▸ What the exercise asks
Could you retype only the lines from the one containing "The height and" through the final line of the entries, both included, skipping any images?

▸ Information given
►
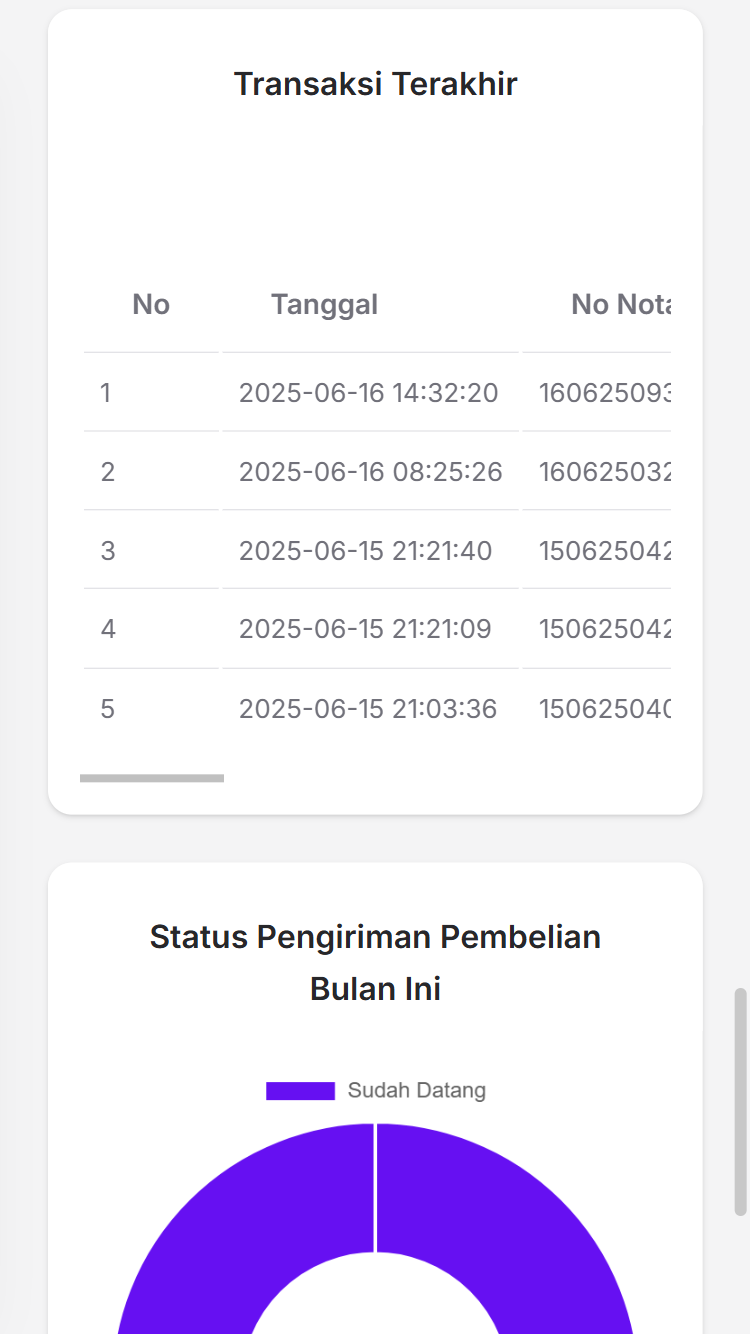Click nota number starting with 160625093

click(604, 393)
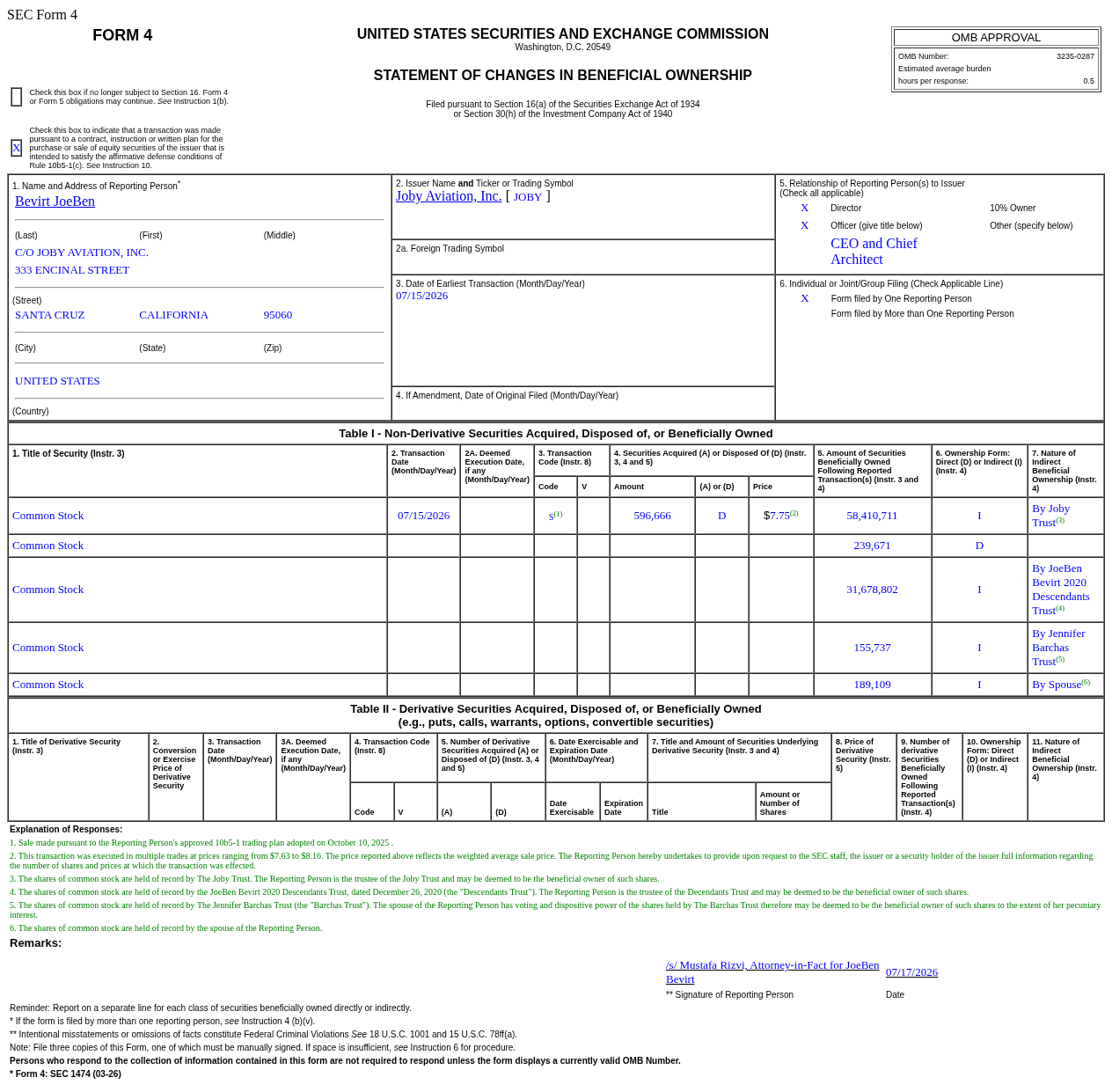Image resolution: width=1112 pixels, height=1092 pixels.
Task: Select the Director relationship X mark
Action: pyautogui.click(x=804, y=208)
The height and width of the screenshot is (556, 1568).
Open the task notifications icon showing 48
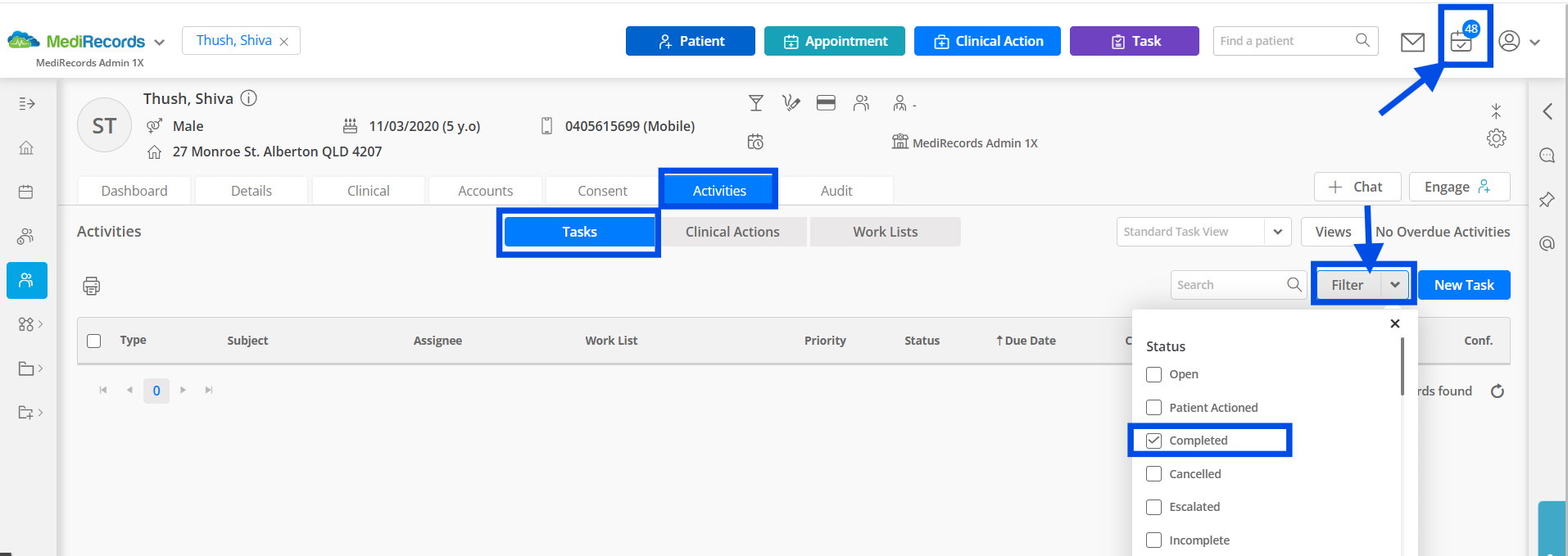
◄
▸ Exercise answer
The height and width of the screenshot is (556, 1568).
Open the task notifications icon showing 48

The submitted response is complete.